| Angezeigter Text |
* * * * * * *

Zuger Parteien und ihre Wünsche für die nächsten Wahlen

Aufteilung der Wahltermine, mehr Informationen über neue Medienkanäle: Das sind zwei der Vorschläge von Zuger Parteien für kommende Wahlen. Zusammen mit dem Kanton haben sie nach Lösungen gesucht, um die Zahl der ungültigen Stimmen zu reduzieren.

Ein Mann beim Sortieren der Wahlzettel.

Bildlegende: Auszählung der Wahlzettel: Die Zahl der ungültigen Stimmen soll im Kanton Zug reduziert werden. Keystone

Für den Wahlkampfleiter der Zuger FDP, Ueli Bollmann, ist der Zuger «Super Sunday» eine Überforderung der Stimmberechtigten: «Werden alle Behörden von Kanton und Gemeinden am gleichen Tag gewählt, gibt es für viele Leute zu viele Unterlagen.» Er setzt sich deshalb für eine Entflechtung der Wahltermine ein.

* * * * * * *

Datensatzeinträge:
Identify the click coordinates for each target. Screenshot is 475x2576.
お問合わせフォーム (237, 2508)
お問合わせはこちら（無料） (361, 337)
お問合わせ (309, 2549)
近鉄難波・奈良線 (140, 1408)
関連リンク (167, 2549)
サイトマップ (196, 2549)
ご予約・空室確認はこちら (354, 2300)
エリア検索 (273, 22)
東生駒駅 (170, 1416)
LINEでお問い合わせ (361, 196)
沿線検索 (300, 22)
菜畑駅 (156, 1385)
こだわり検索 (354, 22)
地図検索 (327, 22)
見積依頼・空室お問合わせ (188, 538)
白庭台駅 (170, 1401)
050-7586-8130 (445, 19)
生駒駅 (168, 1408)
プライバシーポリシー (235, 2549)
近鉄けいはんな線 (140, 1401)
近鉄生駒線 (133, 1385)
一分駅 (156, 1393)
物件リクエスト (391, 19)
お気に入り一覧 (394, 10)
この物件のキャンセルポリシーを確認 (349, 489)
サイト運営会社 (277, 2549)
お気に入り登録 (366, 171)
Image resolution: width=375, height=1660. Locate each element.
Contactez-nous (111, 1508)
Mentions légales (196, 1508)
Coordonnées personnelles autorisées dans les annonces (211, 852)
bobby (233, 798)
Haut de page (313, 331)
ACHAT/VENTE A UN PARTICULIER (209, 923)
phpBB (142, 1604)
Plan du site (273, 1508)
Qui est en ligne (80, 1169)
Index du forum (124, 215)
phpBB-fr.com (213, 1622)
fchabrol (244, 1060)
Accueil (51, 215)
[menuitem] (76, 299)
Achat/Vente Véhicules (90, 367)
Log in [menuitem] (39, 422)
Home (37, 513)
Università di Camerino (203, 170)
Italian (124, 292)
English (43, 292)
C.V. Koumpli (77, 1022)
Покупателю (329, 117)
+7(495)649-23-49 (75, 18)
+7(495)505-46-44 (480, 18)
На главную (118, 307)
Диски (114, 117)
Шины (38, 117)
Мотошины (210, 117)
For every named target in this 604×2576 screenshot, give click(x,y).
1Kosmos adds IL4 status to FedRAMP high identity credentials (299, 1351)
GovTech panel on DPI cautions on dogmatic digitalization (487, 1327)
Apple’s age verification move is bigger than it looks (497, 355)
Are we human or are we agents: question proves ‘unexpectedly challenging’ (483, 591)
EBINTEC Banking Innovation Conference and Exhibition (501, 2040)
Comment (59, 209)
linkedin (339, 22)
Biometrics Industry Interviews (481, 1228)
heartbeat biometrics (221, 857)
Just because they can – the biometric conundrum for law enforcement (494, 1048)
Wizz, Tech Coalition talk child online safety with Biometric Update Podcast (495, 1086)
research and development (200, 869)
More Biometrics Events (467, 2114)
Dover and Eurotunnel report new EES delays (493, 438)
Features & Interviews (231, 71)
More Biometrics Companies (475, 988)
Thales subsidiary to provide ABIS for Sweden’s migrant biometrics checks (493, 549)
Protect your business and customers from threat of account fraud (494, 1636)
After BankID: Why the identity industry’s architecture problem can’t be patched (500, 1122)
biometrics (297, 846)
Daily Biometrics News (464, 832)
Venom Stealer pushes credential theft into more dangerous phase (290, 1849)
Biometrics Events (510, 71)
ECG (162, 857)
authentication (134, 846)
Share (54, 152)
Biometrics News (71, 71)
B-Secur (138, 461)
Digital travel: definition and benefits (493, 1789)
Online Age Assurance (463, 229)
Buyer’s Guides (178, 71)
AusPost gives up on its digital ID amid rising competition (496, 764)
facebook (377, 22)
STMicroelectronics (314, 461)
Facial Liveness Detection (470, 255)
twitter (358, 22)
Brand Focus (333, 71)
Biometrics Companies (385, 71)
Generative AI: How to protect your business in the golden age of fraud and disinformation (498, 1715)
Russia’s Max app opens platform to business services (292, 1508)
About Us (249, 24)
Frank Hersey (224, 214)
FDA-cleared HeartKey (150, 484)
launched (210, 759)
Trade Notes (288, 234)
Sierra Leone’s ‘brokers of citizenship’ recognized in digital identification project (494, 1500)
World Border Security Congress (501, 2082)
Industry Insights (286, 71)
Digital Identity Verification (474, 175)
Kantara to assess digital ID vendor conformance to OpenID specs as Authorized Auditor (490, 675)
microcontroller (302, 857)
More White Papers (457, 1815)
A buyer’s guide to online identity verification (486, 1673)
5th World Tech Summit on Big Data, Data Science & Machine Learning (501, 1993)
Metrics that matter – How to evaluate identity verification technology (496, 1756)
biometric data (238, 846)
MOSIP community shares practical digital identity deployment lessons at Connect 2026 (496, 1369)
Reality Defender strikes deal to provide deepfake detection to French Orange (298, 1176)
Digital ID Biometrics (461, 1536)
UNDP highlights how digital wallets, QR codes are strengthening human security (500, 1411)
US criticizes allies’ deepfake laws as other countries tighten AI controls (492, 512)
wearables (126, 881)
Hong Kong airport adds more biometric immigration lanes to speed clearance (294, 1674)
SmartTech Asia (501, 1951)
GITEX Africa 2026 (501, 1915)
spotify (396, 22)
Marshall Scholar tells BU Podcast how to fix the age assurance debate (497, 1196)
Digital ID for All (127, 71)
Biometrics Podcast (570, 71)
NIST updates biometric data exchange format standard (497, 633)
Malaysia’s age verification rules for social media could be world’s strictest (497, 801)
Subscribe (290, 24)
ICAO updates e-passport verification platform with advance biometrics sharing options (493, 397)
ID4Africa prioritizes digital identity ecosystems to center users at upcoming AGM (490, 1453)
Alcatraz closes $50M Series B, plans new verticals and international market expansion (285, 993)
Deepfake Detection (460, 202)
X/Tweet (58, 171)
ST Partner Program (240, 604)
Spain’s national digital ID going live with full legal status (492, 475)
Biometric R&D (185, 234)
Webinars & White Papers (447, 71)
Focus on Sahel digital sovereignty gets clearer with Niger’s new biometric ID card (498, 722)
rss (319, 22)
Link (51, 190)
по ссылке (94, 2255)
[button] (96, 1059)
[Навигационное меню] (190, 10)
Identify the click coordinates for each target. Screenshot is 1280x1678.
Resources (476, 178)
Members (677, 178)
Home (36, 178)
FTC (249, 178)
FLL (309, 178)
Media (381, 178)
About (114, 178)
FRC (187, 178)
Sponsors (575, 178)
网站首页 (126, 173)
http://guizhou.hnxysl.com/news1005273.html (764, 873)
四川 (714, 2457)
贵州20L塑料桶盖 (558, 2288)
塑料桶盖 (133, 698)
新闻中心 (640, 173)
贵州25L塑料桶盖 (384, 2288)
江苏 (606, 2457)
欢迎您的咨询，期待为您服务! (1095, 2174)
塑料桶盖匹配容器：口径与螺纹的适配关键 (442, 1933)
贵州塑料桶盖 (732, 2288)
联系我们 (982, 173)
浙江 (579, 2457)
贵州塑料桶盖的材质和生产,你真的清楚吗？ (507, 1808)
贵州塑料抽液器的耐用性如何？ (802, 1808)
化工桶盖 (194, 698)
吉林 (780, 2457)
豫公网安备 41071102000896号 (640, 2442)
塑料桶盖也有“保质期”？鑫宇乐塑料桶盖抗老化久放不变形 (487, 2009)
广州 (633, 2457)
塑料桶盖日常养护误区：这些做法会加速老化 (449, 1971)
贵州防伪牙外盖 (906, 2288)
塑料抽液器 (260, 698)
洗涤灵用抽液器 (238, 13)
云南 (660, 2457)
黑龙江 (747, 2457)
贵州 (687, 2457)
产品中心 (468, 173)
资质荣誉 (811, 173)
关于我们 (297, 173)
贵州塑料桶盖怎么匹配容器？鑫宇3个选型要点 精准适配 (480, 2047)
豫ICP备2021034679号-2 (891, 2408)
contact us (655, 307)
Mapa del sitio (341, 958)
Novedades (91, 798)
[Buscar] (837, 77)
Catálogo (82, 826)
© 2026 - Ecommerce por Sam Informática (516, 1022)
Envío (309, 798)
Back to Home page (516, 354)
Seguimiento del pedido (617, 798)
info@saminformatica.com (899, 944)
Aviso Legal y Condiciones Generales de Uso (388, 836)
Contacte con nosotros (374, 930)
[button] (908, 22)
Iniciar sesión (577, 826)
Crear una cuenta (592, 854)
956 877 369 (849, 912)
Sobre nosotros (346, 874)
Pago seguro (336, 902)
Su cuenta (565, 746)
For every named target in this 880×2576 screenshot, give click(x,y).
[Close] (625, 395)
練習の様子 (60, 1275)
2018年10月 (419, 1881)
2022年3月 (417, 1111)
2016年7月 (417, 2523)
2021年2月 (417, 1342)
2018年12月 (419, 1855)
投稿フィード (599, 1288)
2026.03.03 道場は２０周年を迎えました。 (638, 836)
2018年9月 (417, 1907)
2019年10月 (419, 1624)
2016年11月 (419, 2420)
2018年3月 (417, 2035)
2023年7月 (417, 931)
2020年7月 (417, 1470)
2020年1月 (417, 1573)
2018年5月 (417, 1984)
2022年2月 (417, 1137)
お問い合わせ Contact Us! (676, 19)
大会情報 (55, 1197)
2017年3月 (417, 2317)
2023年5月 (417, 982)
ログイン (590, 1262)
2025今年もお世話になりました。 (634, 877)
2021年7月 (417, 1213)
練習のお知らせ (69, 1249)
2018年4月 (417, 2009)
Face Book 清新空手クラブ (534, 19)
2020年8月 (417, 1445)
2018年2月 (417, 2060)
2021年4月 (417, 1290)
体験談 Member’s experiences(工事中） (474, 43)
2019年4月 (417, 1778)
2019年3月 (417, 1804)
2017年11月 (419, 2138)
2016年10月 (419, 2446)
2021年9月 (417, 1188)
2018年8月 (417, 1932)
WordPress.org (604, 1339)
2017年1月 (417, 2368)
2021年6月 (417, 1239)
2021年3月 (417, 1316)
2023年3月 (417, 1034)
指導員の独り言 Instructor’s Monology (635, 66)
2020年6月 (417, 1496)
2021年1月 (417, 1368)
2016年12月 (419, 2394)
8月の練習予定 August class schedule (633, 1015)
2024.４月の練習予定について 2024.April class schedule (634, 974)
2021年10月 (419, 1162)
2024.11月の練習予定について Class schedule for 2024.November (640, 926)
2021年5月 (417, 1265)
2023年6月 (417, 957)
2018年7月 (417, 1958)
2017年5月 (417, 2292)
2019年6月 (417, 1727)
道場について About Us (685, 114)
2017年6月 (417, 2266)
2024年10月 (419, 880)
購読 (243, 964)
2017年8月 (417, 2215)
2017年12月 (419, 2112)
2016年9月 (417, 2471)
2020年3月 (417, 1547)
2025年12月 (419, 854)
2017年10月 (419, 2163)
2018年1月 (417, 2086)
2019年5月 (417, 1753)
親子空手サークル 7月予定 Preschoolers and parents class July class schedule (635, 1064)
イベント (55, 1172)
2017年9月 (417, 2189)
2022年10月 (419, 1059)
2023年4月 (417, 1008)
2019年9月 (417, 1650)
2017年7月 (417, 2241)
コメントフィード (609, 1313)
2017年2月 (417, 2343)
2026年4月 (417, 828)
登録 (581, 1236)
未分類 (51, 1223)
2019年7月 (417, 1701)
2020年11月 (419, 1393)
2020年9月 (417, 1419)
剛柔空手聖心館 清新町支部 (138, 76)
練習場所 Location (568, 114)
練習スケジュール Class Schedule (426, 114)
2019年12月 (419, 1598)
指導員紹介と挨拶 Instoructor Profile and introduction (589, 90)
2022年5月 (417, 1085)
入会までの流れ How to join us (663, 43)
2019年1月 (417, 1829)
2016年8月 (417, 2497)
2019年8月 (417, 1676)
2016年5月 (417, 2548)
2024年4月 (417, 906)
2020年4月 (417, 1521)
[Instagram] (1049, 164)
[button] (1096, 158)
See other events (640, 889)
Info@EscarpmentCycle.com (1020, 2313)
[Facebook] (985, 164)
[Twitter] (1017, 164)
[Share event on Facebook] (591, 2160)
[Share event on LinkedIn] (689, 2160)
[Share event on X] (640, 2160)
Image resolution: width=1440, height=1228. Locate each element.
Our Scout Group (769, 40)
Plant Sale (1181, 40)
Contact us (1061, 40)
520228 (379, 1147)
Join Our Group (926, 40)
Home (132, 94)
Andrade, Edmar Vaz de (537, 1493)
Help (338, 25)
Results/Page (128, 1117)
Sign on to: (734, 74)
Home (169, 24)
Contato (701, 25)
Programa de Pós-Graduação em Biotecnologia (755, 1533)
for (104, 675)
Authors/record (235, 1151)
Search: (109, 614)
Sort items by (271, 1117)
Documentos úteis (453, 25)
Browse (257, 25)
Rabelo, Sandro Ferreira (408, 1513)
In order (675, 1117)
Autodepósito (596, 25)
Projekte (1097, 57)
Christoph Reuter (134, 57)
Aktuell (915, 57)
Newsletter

* * * * * * *

| Arbeitsauftrag |
Gib aus dem Text über die Wünsche der Zuger Parteien die Stelle von „Ein Mann beim“ bis einschließlich „der Wahltermine ein.“ wortgetreu wieder. Stütze dich allein auf den Text.

| Lösung der Aufgabe |
Ein Mann beim Sortieren der Wahlzettel.

Bildlegende: Auszählung der Wahlzettel: Die Zahl der ungültigen Stimmen soll im Kanton Zug reduziert werden. Keystone

Für den Wahlkampfleiter der Zuger FDP, Ueli Bollmann, ist der Zuger «Super Sunday» eine Überforderung der Stimmberechtigten: «Werden alle Behörden von Kanton und Gemeinden am gleichen Tag gewählt, gibt es für viele Leute zu viele Unterlagen.» Er setzt sich deshalb für eine Entflechtung der Wahltermine ein.